*** Block opens ***

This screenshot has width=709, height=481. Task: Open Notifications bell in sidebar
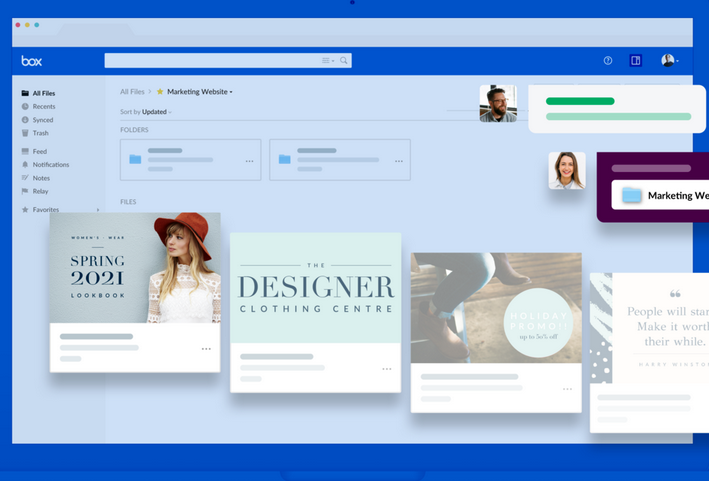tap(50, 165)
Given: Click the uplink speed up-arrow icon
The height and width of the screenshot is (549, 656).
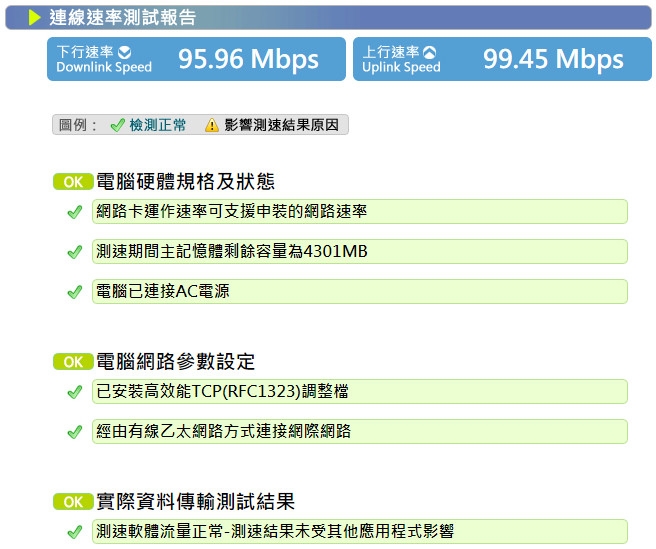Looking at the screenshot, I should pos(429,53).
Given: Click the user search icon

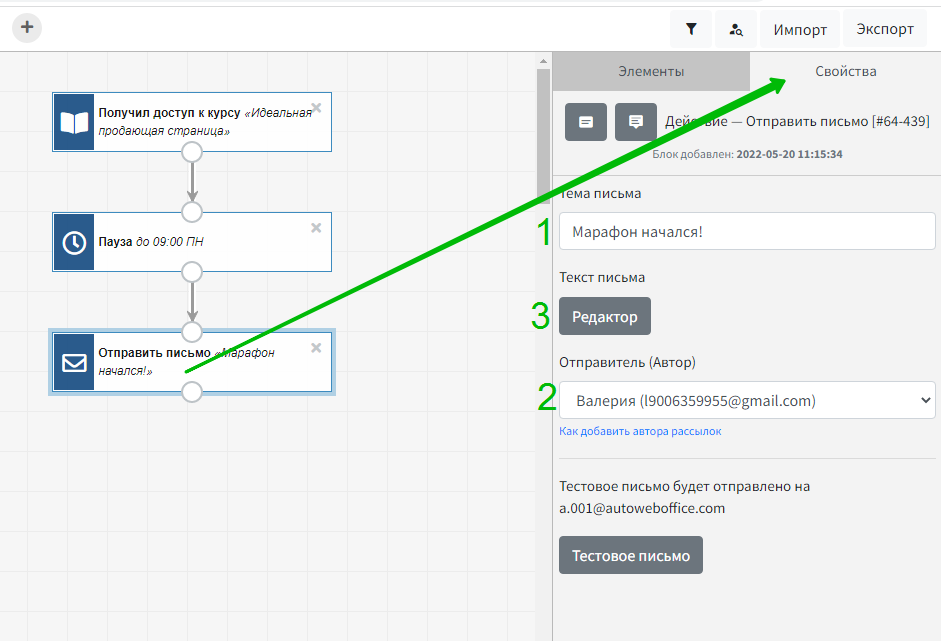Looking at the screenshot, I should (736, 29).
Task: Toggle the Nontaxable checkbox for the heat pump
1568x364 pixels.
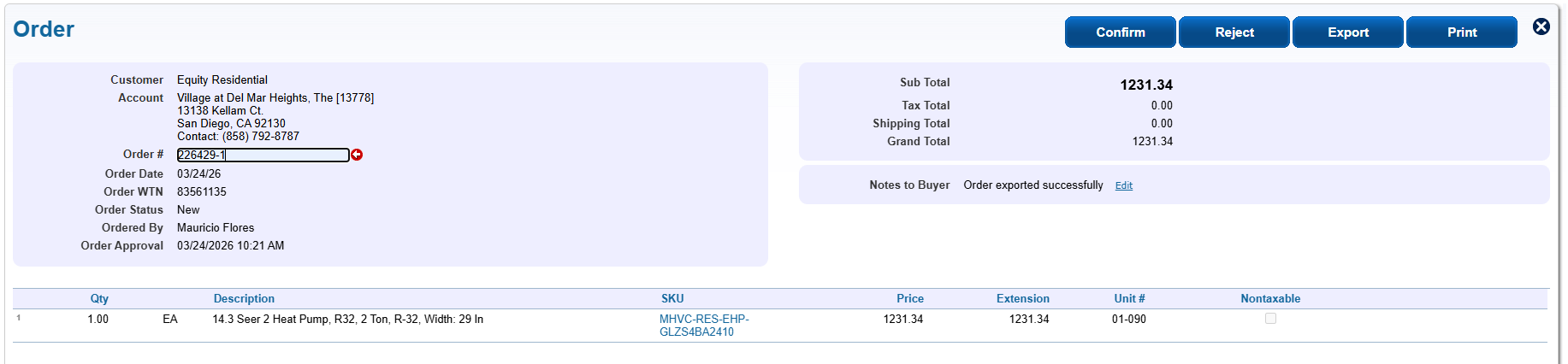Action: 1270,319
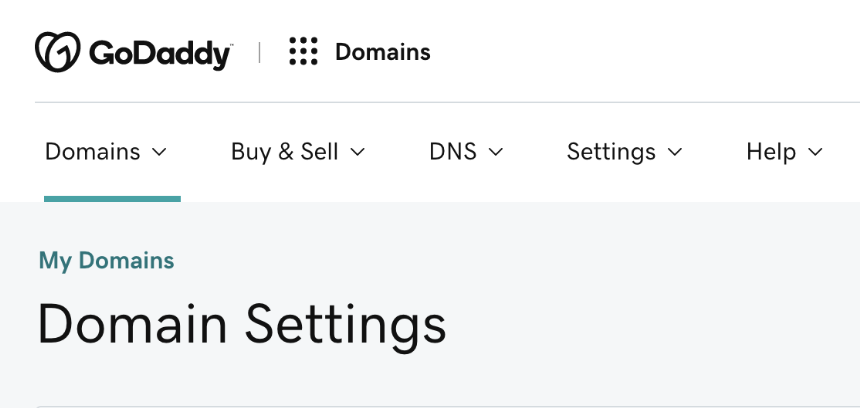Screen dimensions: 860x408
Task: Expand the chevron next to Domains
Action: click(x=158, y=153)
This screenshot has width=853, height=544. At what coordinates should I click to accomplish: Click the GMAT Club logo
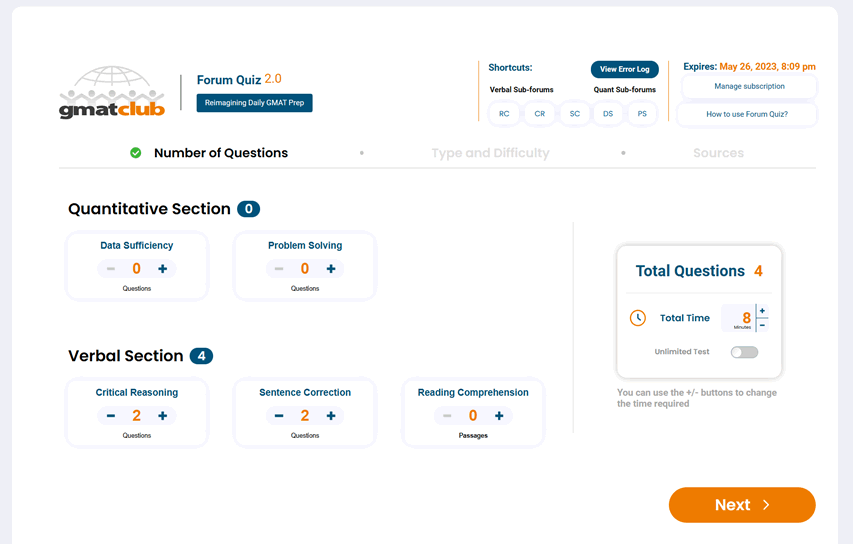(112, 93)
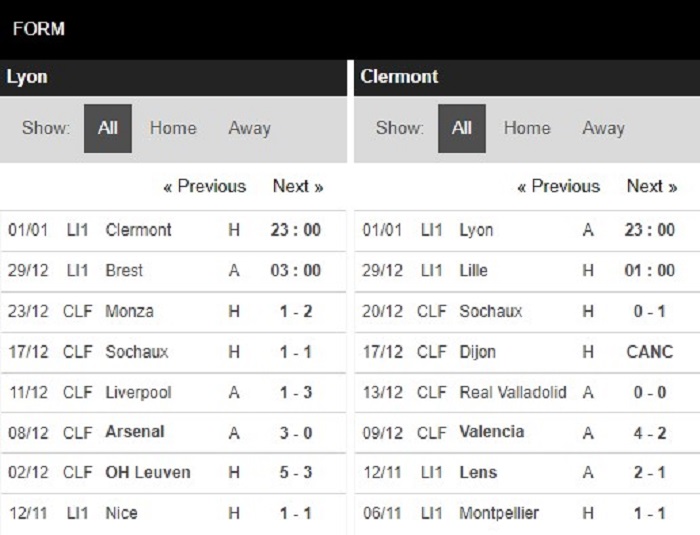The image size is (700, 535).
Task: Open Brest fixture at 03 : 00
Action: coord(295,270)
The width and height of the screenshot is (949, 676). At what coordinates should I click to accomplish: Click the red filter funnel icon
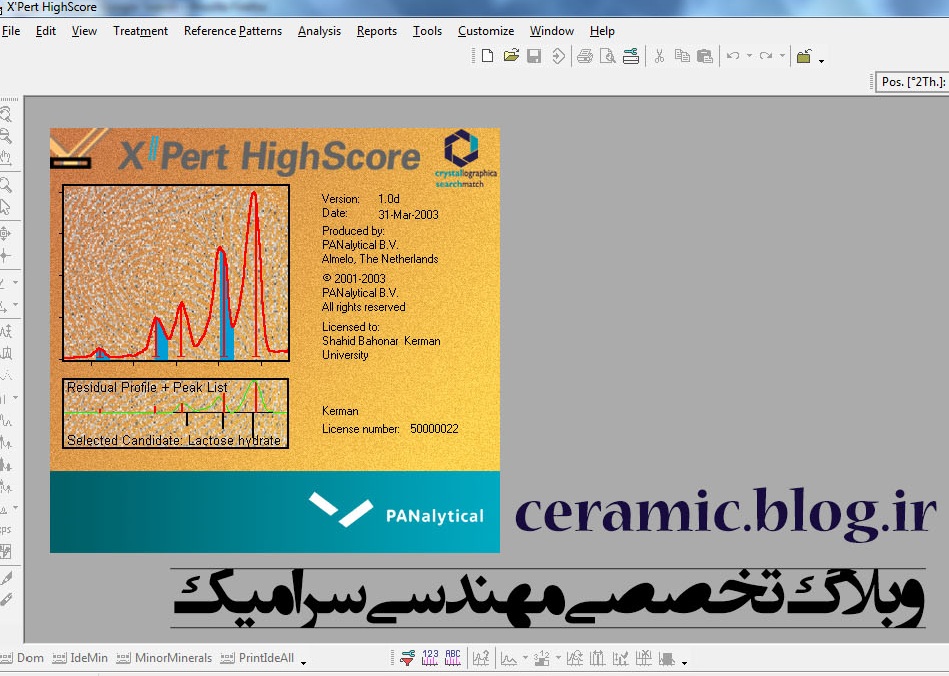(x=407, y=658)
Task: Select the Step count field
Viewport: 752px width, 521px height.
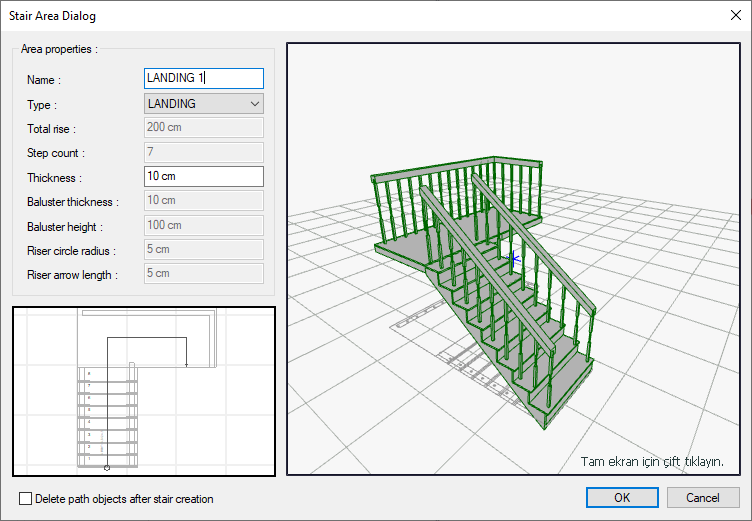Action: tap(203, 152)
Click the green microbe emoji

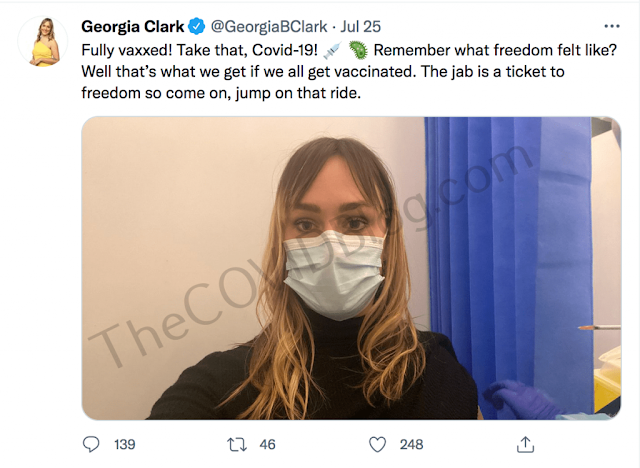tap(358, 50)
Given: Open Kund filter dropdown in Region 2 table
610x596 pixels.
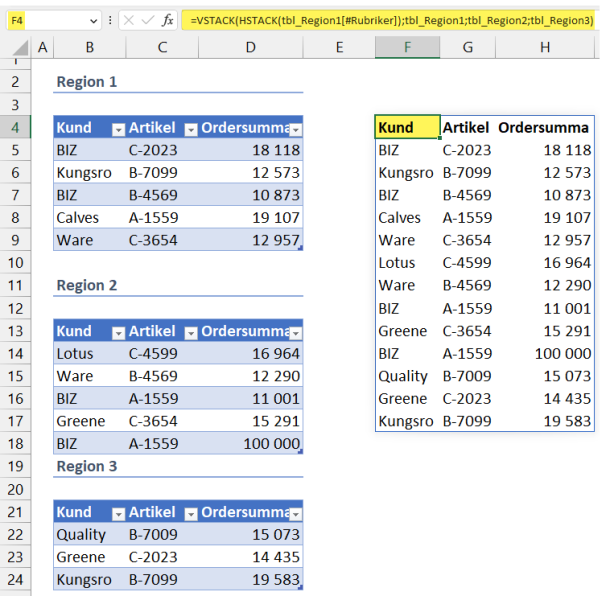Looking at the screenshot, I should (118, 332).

*** Block closes ***

**Work task:** Which lines run from the one containing "Task: Select the Step count field" through the last line of the entries above? Output them exactly, both ends included, with no pictures.

**Response for this exercise:**
Task: Select the Step count field
Viewport: 752px width, 521px height.
Action: tap(203, 152)
Click the green microbe emoji

tap(358, 50)
Given: Open Kund filter dropdown in Region 2 table
610x596 pixels.
Looking at the screenshot, I should (118, 332).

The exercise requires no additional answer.